| OBJETIVO DEL EJERCICIO |
Responde estas preguntas según el pasaje:
1. ¿Qué año da para el Libro del buen amor?
2. ¿En qué se fundaban los antiguos inquisidores?
3. ¿A qué ciudad fue el viaje de las ministras?

| PASAJE MOSTRADO |
Y aun siendo esta esterilidad de neta impronta anglosajona, no hemos podido escapar a ella; es más, se sienta en los bancos azules de nuestras cortes y con el más iracundo aspaviento condena a cuantos se atreven a reprocharle sus estúpidas maneras y sus bochornosos decretos, donde, sobre prodigarse contra nuestra lengua con todo tipo de anacolutos y las más extravagantes ortopedias, lo hacen también contra la Biología y, cualquier día de estos, contra las inmutables leyes de la Física. Además, con la aviesa soberbia de los antiguos inquisidores —fueran católicos o protestantes, que también los hubo—; solo que aquellos cerriles varones se fundaban en la enrevesada escolástica para ofuscamiento propio y confusión del reo, y estas ministras actuales, en la frivolidad y en las prisas por propalar una ocurrencia cazada al vuelo en ese viento pacato de lo «políticamente correcto»; ante cuanto me pregunto: ¿qué les impedirá no solo vedar a nuestros bachilleres el acercamiento, sino, en uno de sus desvaríos, enfrascarse en el retajo léxico y literario de nuestro Libro del buen amor (1343) o de La Celestina (1500-2) o de los jocundos cuentos de María Zayas, si con ello consiguen el agasajo de esos cenáculos de la «correcta» cretinidad? ¿O acaso no las vieron cómo se esponjaban durante aquel viaje a su (aparentemente) denostado Washington? Claro que la culpa no es tanto suya como de quién las consiente, y con el único fin constatable de continuar pavoneándose por el orbe como presidente del Gobierno.

| SECCIÓN DE DATOS |
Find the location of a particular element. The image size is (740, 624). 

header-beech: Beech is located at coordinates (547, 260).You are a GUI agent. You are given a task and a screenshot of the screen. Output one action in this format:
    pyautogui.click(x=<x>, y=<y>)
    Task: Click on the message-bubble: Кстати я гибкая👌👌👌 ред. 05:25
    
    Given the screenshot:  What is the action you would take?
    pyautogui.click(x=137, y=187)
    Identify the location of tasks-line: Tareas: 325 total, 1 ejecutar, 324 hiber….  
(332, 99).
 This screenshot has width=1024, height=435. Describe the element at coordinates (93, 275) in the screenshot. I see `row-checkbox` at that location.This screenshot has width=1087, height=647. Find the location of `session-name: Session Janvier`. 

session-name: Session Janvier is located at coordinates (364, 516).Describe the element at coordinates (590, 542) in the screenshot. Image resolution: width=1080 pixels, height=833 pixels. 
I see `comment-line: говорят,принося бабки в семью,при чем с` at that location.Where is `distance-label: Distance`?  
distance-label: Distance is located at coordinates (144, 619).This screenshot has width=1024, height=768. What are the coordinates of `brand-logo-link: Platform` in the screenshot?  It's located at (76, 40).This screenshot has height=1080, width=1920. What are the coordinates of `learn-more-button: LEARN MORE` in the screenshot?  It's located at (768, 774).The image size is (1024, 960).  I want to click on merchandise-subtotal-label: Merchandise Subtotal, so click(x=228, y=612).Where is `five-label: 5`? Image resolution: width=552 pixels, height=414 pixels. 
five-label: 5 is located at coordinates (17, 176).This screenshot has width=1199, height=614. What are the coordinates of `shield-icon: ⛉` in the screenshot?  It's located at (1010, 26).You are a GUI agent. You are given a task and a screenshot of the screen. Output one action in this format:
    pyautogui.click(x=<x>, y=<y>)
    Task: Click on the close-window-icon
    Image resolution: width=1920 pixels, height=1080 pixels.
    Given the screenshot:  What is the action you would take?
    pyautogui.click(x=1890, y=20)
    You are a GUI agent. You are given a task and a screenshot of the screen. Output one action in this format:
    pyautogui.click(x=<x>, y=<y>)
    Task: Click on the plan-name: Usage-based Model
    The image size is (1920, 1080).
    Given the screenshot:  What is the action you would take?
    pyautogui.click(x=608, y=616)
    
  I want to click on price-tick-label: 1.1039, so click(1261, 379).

| RESULTADO DEL EJERCICIO |
1. 1343.
2. En la enrevesada escolástica.
3. A Washington.